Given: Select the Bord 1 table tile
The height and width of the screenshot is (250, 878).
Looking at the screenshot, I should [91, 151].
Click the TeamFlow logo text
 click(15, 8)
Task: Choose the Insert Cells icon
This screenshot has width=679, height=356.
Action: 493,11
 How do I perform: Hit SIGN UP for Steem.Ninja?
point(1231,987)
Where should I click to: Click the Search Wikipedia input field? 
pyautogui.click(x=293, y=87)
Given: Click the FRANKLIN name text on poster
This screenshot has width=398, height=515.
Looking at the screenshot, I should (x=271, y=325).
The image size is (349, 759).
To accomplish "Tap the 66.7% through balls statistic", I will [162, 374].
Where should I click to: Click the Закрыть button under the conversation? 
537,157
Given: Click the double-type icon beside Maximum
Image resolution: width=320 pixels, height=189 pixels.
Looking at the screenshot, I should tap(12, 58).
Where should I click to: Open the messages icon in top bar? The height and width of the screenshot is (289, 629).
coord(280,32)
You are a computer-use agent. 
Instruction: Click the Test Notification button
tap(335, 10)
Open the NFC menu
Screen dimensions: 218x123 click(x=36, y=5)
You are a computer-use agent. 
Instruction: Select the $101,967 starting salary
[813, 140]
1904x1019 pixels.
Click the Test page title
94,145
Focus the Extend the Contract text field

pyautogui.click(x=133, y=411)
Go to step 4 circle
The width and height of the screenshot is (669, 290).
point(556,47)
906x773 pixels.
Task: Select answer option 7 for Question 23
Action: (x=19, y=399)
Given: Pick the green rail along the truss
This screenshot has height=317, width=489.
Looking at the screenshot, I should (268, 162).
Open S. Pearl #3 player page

------------------------------------------------------------------------

* [Work order]
Extract, word for word, each line of the listing above.

* [Answer space]
Given: Select the Bord 1 table tile
The height and width of the screenshot is (250, 878).
Looking at the screenshot, I should [91, 151].
Click the TeamFlow logo text
 click(15, 8)
Task: Choose the Insert Cells icon
This screenshot has width=679, height=356.
Action: 493,11
 How do I perform: Hit SIGN UP for Steem.Ninja?
point(1231,987)
Where should I click to: Click the Search Wikipedia input field? 
pyautogui.click(x=293, y=87)
Given: Click the FRANKLIN name text on poster
This screenshot has width=398, height=515.
Looking at the screenshot, I should (x=271, y=325).
The image size is (349, 759).
To accomplish "Tap the 66.7% through balls statistic", I will [162, 374].
Where should I click to: Click the Закрыть button under the conversation? 
537,157
Given: Click the double-type icon beside Maximum
Image resolution: width=320 pixels, height=189 pixels.
Looking at the screenshot, I should tap(12, 58).
Where should I click to: Open the messages icon in top bar? The height and width of the screenshot is (289, 629).
coord(280,32)
You are a computer-use agent. 
Instruction: Click the Test Notification button
tap(335, 10)
Open the NFC menu
Screen dimensions: 218x123 click(x=36, y=5)
You are a computer-use agent. 
Instruction: Select the $101,967 starting salary
[813, 140]
1904x1019 pixels.
Click the Test page title
94,145
Focus the Extend the Contract text field

pyautogui.click(x=133, y=411)
Go to step 4 circle
The width and height of the screenshot is (669, 290).
point(556,47)
906x773 pixels.
Task: Select answer option 7 for Question 23
Action: (x=19, y=399)
Given: Pick the green rail along the truss
This screenshot has height=317, width=489.
Looking at the screenshot, I should (268, 162).
Open S. Pearl #3 player page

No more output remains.